THE PROBLEM -
What do the lines say from the start of the entries through the one containing "The image size is (947, 486)."? Repeat them exactly.

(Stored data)
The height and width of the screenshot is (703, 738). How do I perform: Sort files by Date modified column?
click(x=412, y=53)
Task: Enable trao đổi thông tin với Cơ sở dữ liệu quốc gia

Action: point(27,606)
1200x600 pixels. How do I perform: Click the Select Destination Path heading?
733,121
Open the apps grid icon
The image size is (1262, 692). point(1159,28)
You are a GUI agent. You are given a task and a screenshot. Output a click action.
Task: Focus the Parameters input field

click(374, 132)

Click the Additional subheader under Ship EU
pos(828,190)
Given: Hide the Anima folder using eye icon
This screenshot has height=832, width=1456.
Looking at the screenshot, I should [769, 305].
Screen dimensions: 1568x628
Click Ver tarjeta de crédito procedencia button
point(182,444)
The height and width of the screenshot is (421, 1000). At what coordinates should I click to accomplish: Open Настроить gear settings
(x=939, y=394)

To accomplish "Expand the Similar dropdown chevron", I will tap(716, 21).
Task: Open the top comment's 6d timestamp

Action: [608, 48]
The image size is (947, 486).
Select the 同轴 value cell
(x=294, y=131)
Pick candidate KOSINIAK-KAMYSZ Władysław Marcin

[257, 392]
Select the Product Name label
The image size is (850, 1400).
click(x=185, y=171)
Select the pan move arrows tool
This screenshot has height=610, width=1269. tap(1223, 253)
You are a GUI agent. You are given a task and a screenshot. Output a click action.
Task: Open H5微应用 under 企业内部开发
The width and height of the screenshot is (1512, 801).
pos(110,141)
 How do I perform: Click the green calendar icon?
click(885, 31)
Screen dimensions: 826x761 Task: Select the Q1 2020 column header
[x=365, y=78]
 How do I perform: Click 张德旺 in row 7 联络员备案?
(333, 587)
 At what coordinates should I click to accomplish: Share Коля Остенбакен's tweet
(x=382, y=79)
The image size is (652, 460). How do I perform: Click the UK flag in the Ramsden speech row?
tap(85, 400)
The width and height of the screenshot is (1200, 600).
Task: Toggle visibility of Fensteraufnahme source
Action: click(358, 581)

TASK RESULT -
The height and width of the screenshot is (703, 738). How do I perform: Sort files by Date modified column?
click(x=412, y=53)
Task: Enable trao đổi thông tin với Cơ sở dữ liệu quốc gia

Action: point(27,606)
1200x600 pixels. How do I perform: Click the Select Destination Path heading?
733,121
Open the apps grid icon
The image size is (1262, 692). point(1159,28)
You are a GUI agent. You are given a task and a screenshot. Output a click action.
Task: Focus the Parameters input field

click(374, 132)

Click the Additional subheader under Ship EU
pos(828,190)
Given: Hide the Anima folder using eye icon
This screenshot has height=832, width=1456.
Looking at the screenshot, I should [769, 305].
Screen dimensions: 1568x628
Click Ver tarjeta de crédito procedencia button
point(182,444)
The height and width of the screenshot is (421, 1000). At what coordinates should I click to accomplish: Open Настроить gear settings
(x=939, y=394)

To accomplish "Expand the Similar dropdown chevron", I will tap(716, 21).
Task: Open the top comment's 6d timestamp

Action: [608, 48]
The image size is (947, 486).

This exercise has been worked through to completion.